Task description: Make an exact copy of each entry, leaving out every picture.
--- START ---
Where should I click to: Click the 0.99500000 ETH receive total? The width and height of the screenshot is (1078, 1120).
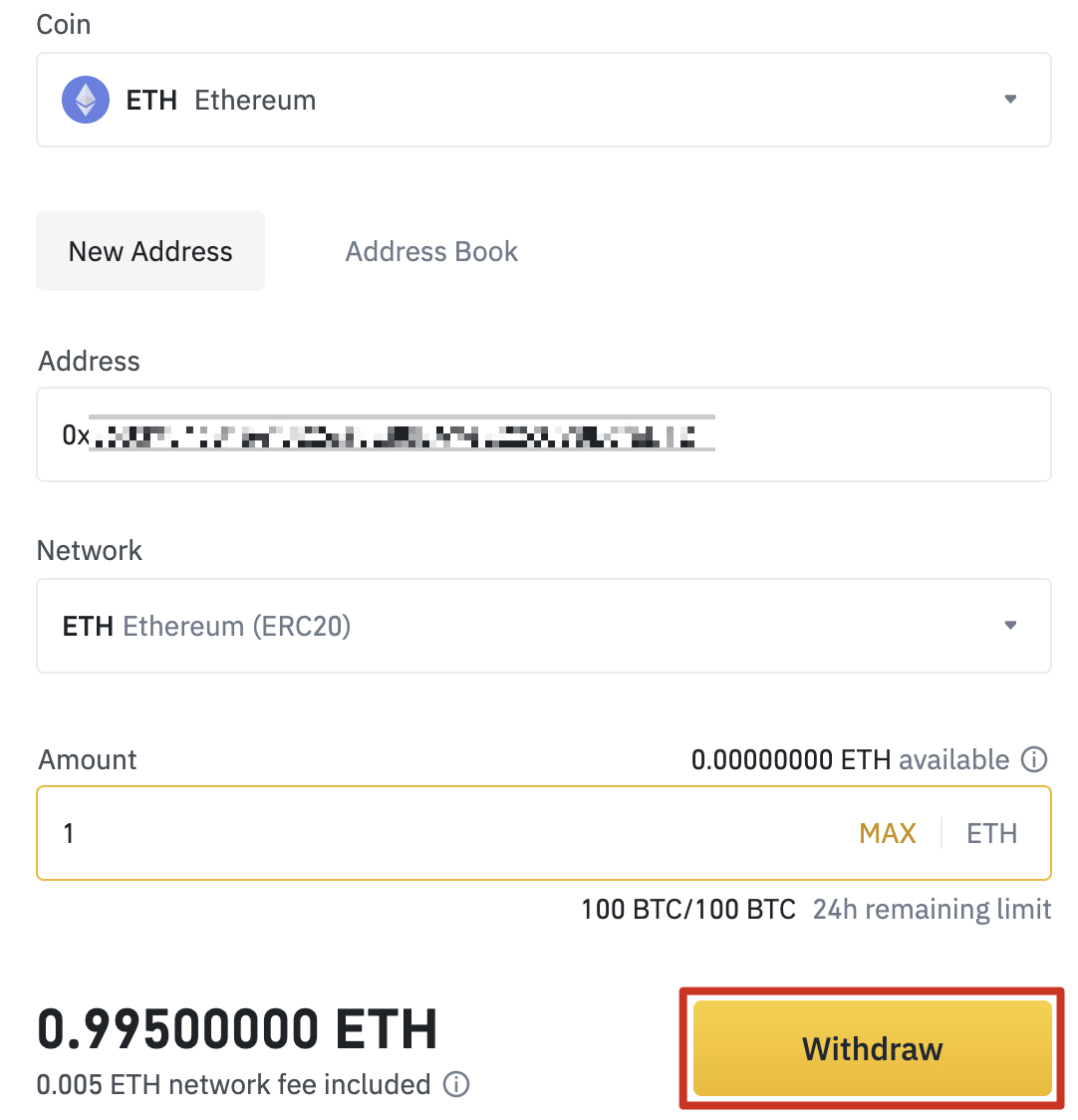click(x=237, y=1030)
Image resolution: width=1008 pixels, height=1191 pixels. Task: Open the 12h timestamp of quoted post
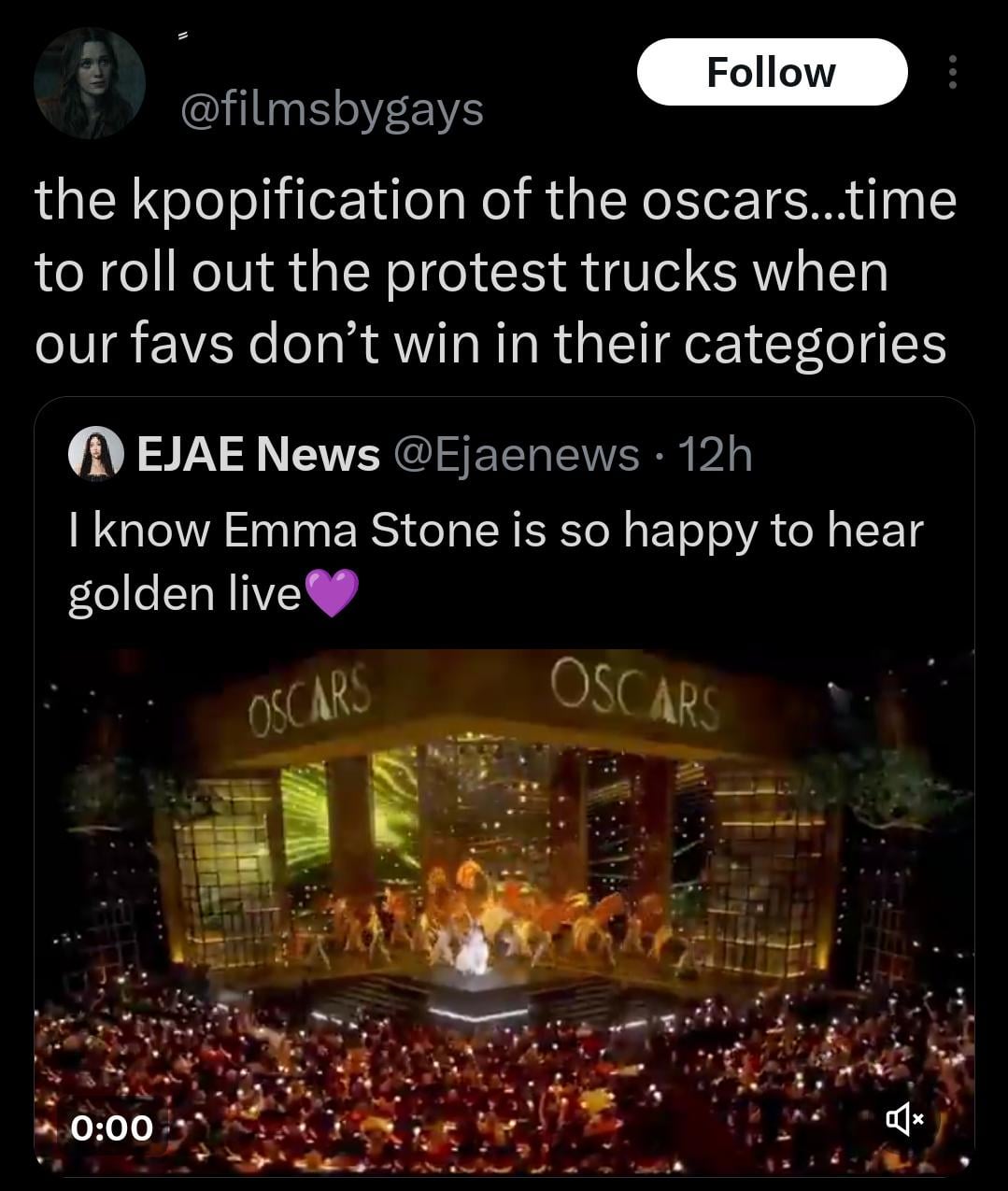(715, 455)
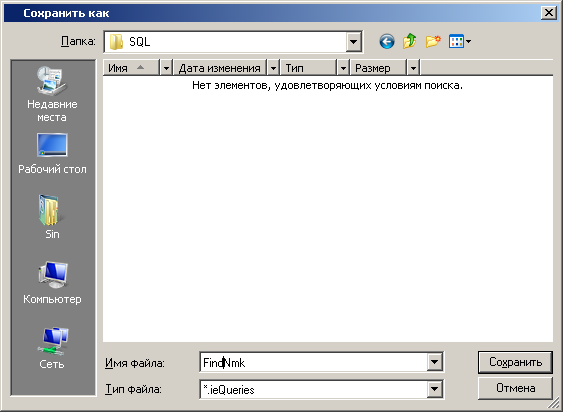Go back using the blue arrow icon
Image resolution: width=563 pixels, height=412 pixels.
tap(387, 42)
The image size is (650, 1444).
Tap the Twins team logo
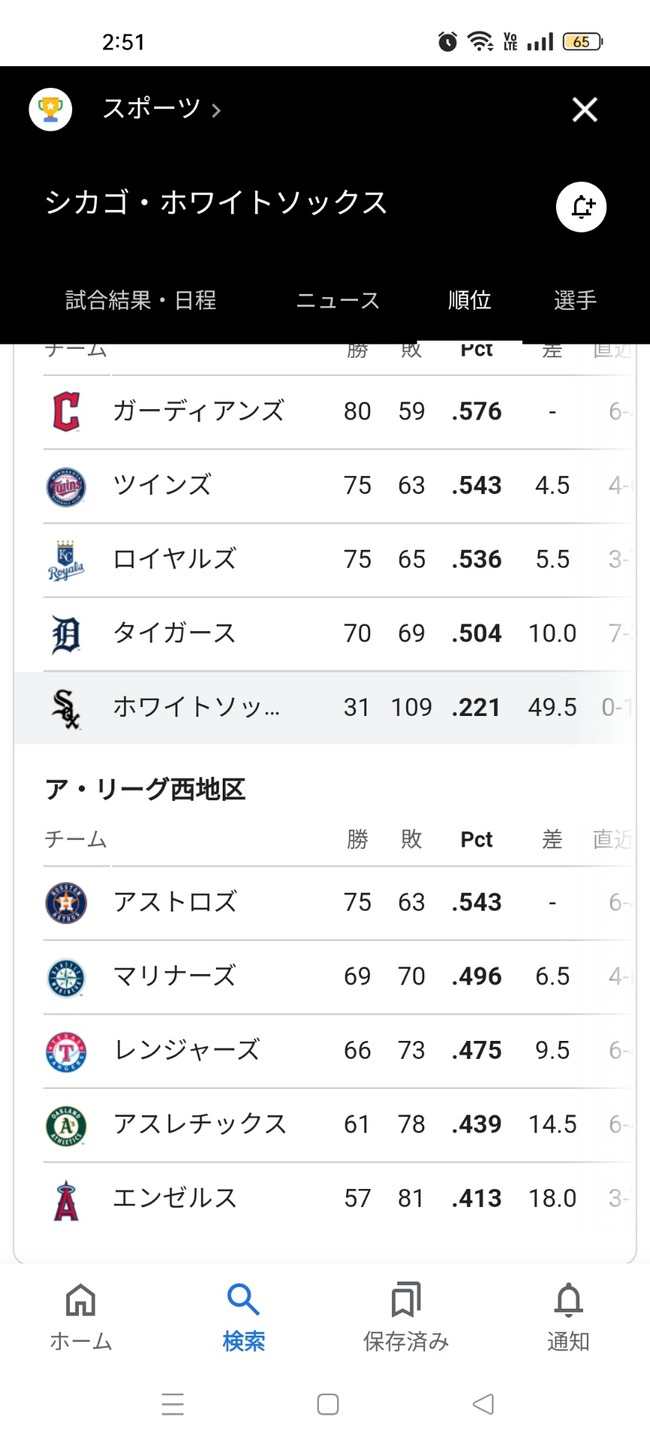66,486
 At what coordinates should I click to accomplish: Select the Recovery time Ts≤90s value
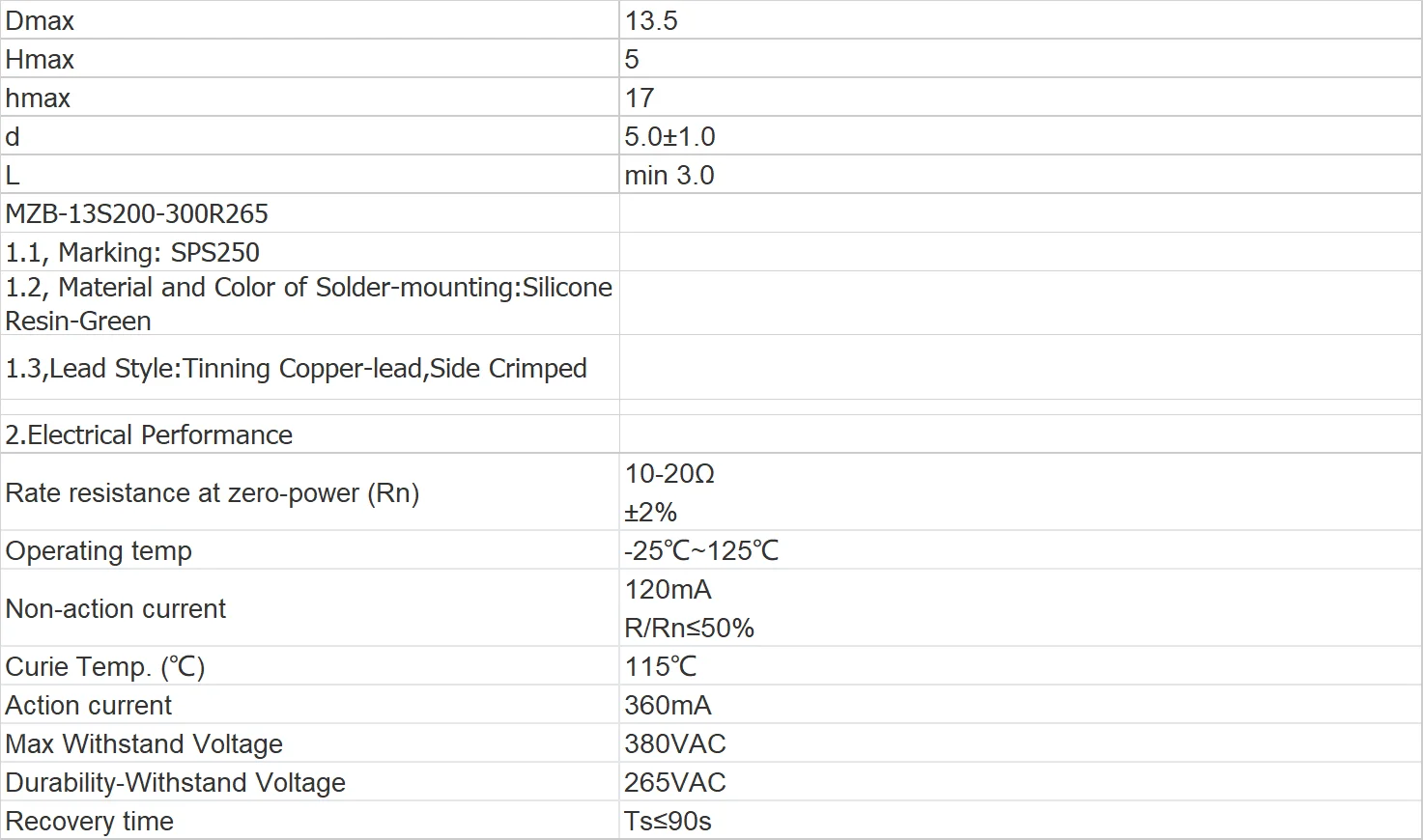[x=668, y=821]
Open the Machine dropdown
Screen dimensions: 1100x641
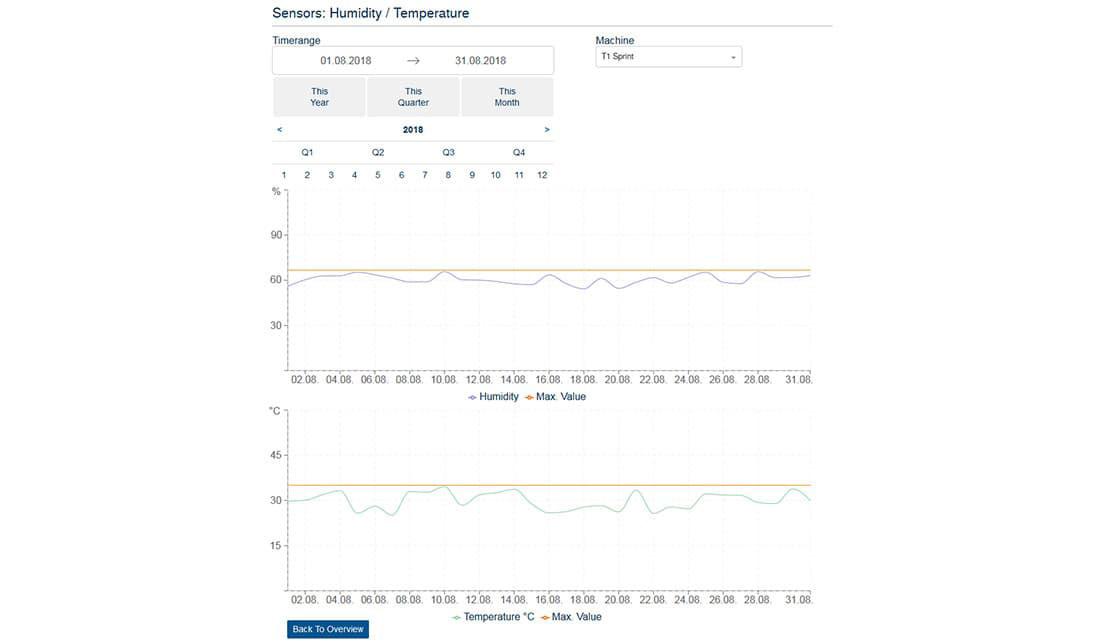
--- END ---
Answer box:
Where should I click to: Click the 0.99500000 ETH receive total? The width and height of the screenshot is (1078, 1120).
click(x=237, y=1030)
Image resolution: width=1008 pixels, height=1191 pixels. Task: Open the 12h timestamp of quoted post
(715, 455)
Go back using the blue arrow icon
Image resolution: width=563 pixels, height=412 pixels.
tap(387, 42)
The image size is (650, 1444).
Tap the Twins team logo
66,486
 At what coordinates should I click to accomplish: Select the Recovery time Ts≤90s value
[x=668, y=821]
Open the Machine dropdown
Screen dimensions: 1100x641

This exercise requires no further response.